## WHAT TO WORK ON
Would you write out the entries below word for word, omitting the pictures?

Dataset excerpts:
□ □ □ □

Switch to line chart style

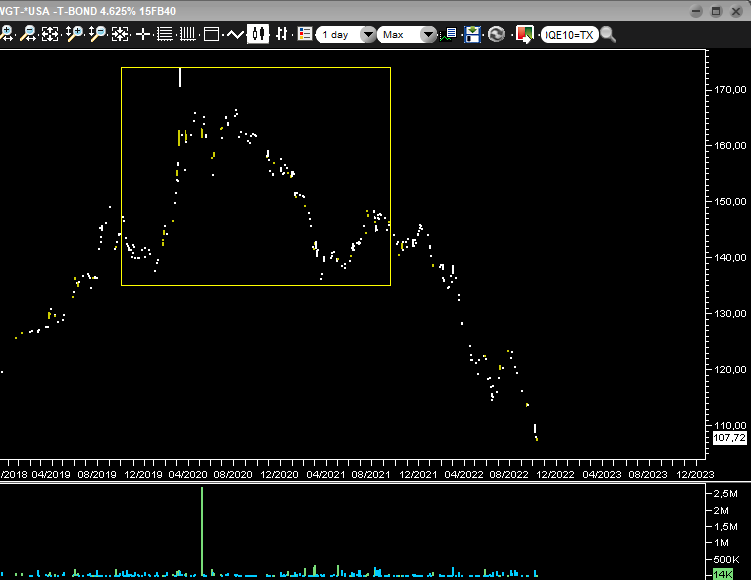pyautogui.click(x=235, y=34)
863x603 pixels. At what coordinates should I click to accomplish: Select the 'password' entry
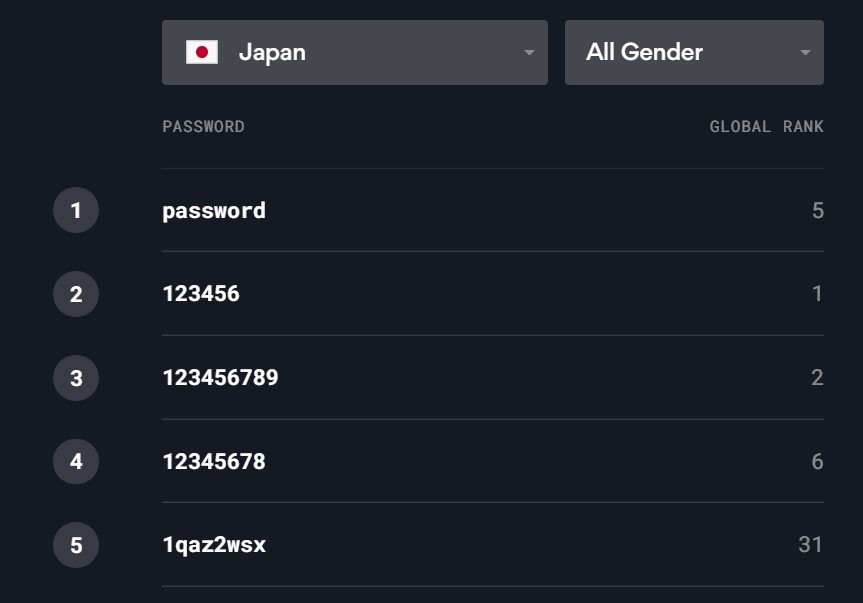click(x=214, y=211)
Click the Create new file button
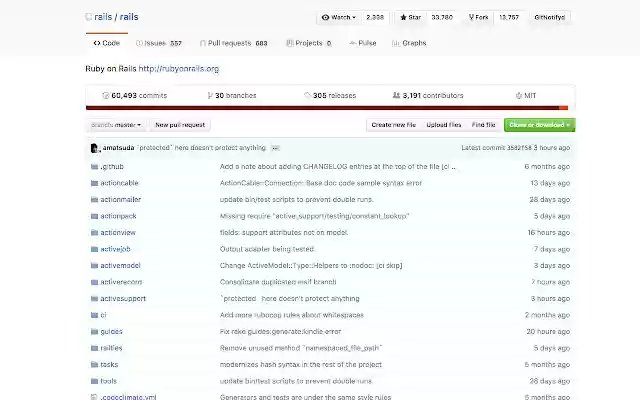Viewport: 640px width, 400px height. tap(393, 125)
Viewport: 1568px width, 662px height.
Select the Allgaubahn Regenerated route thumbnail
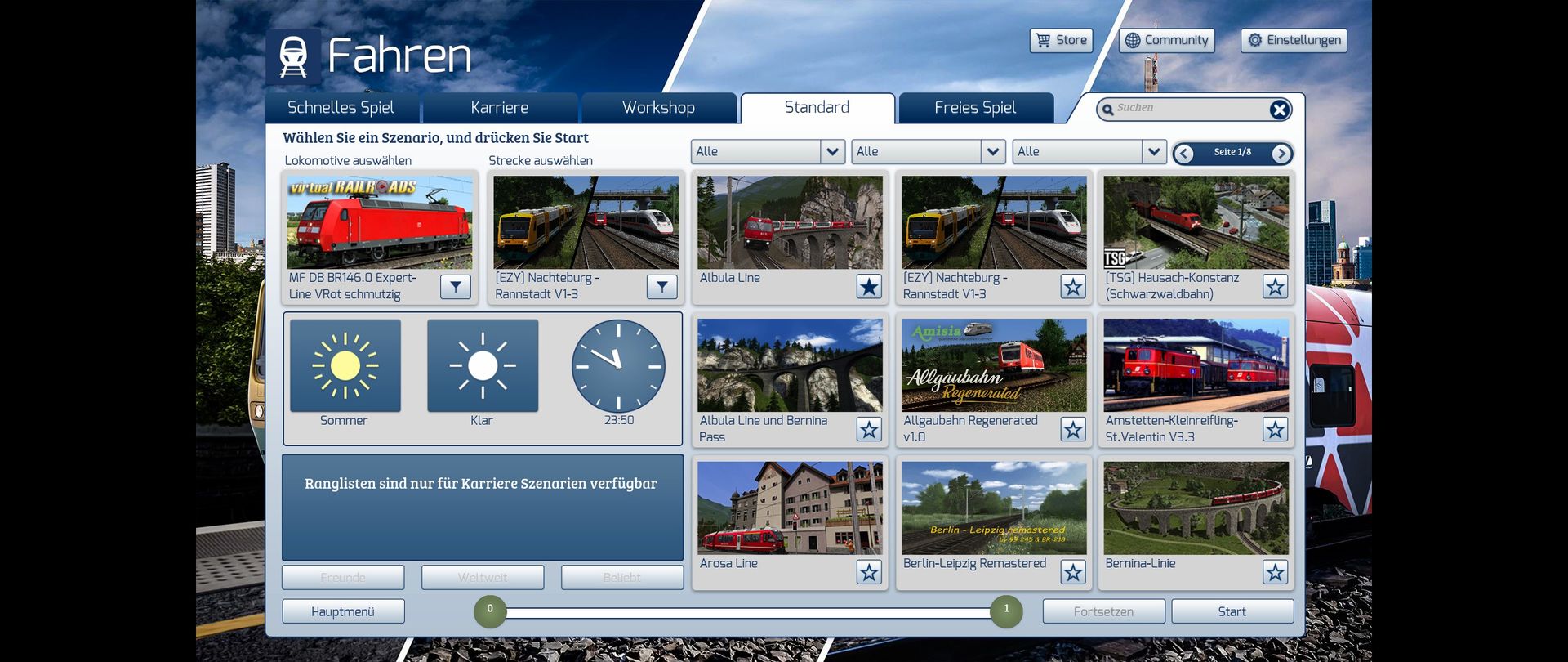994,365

□ □ □ □

## WRITTEN SOLUTION
Switch to line chart style

pyautogui.click(x=235, y=34)
863x603 pixels. At what coordinates should I click to accomplish: Select the 'password' entry
click(x=214, y=211)
Click the Create new file button
Viewport: 640px width, 400px height. tap(393, 125)
Viewport: 1568px width, 662px height.
Select the Allgaubahn Regenerated route thumbnail
994,365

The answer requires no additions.